Please visit our website for club information ..... http://www.freewebs.com/lwbassin/


----------



## slingshot86 (Jan 19, 2013)

im in....


----------



## Rattlin Rogue (Jan 19, 2013)

slingshot86 said:


> im in....



Slingshot, that wouldn't happen to be Griffin Res in your avatar?


----------



## slingshot86 (Jan 20, 2013)

no sir. city pond in barnesville . caught one just like her at griffin last feb. 6th tho....


----------



## Rattlin Rogue (Jan 20, 2013)

My mistake, If it was Griffin that would be a pile of trash in the background ... Nice fish though.


----------



## slingshot86 (Jan 20, 2013)

sad but true, R.R. its the non-sportsman that haunt the banks of that fine lake may one day cause it to be shut down.   and thank you. my best tournament fish ever . 7.8.


----------



## Rattlin Rogue (Jan 20, 2013)

nice un! See you there Saturday!


----------



## LIPS (Jan 20, 2013)

Turnout and results posted?


----------



## HAWGHUNNA (Jan 20, 2013)

LIPS said:


> Turnout and results posted!



What?  Are u trippin'? We don't fish tha Griff til next weekend.
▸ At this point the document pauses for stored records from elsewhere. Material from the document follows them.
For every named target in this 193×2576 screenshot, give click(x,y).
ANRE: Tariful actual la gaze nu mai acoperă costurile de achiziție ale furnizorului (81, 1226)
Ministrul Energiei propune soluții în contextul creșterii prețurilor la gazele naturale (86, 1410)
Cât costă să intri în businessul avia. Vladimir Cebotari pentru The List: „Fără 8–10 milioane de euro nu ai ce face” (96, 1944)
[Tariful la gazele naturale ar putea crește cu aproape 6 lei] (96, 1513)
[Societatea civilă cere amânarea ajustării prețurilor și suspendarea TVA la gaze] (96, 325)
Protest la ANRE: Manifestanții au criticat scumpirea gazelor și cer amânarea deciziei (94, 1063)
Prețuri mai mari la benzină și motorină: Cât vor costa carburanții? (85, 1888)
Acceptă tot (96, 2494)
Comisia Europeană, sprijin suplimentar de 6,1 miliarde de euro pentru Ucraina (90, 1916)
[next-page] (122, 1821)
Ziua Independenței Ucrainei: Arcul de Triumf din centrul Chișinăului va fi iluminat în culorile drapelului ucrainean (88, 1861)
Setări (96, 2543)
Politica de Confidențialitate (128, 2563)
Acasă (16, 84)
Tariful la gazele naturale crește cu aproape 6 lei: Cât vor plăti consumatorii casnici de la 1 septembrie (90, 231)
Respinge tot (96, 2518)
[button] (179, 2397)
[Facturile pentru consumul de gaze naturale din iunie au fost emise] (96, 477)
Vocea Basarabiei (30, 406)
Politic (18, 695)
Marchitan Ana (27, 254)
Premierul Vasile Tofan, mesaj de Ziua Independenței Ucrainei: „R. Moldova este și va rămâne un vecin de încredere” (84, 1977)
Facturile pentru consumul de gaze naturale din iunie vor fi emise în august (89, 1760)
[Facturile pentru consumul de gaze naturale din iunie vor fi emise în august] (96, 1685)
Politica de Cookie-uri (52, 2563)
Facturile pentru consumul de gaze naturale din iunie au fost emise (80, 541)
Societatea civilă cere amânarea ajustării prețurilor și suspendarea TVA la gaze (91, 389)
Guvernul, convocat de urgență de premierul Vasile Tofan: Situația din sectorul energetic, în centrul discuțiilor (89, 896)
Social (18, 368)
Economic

Here's a practice report tho .... THEY ARE CHOMPIN'


----------



## LIPS (Jan 20, 2013)

HAWGHUNNA said:


> What?  Are u trippin'? We don't fish tha Griff til next weekend.
> 
> Here's a practice report tho .... THEY ARE CHOMPIN'


Oh, I thought it was this weekend.


----------



## HAWGHUNNA (Jan 20, 2013)

Turnout will probably be a dozen or so boats. The results should be okay, considering the 7 day weather forecast. Head's Creek is a good large mouth bass fishery.


----------



## revoslinger (Jan 20, 2013)

Hopefully that cold front will decide to be a couple days late


----------



## HAWGHUNNA (Jan 27, 2013)

Congratulations to Bobby Russell and Allen Tompkins on taking down the W @ Head's Creek Reservoir, witha 5 fish limit of 13.99 pounds. Bobby also caught a 5.45 large mouth to claim big bass honors.
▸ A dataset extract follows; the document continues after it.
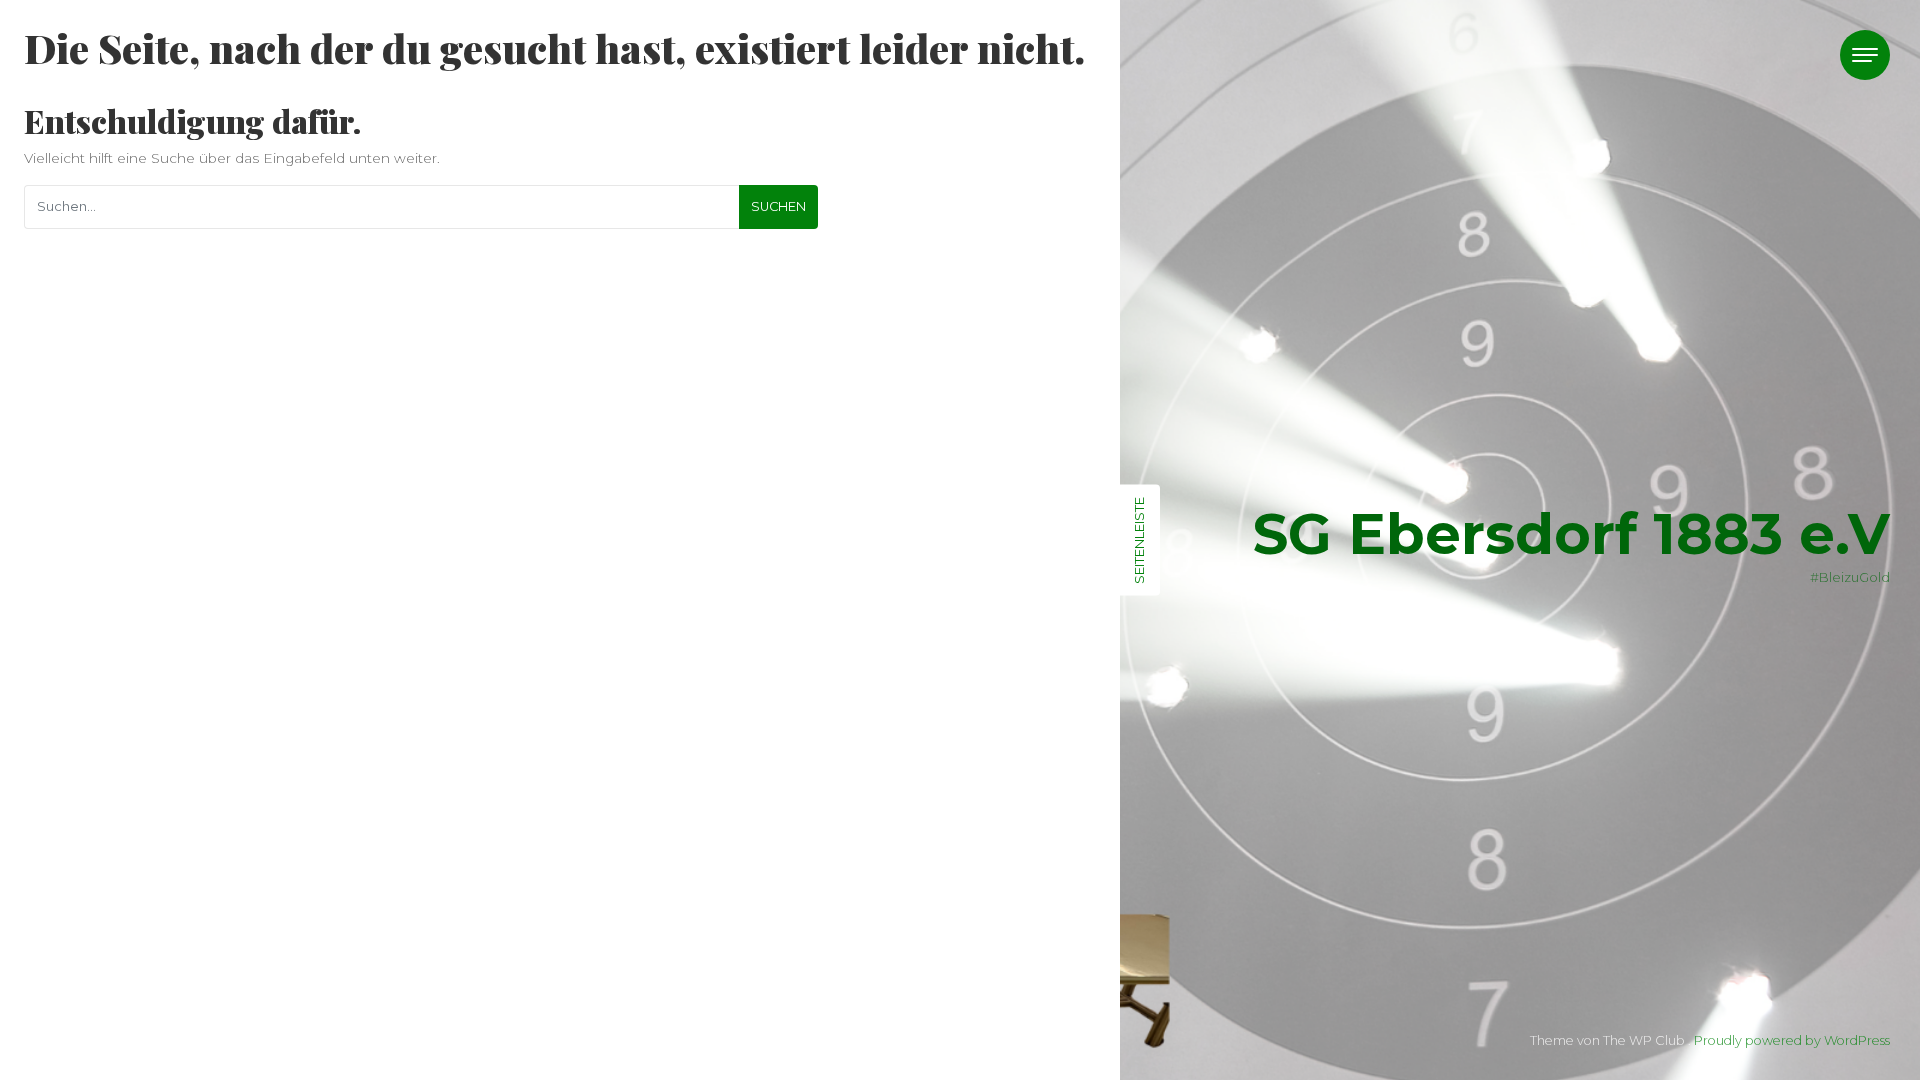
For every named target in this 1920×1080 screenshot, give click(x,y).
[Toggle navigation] (1865, 55)
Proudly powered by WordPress (1792, 1040)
Full results will be up on our website soon.


----------



## HAWGHUNNA (Jan 27, 2013)

revoslinger said:


> Hopefully that cold front will decide to be a couple days late



Well, it wasn't .... but congratulations to Zack and you, for your second place finish. Good fishing, on a cold and muddy lake, that you've never fished.


----------



## HAWGHUNNA (Jan 27, 2013)

Results have been posted. Please allow a lil' time for some adjustments on the results page. Having problems with alignment. I'll get it corrected shortly.

Thanks, for supporting our federation.


----------



## HAWGHUNNA (Jan 27, 2013)

Results have been posted. Please allow a lil' time for some adjustments on the results page. Having problems with alignment. I'll get it corrected shortly.

Thanks, for supporting our federation.


----------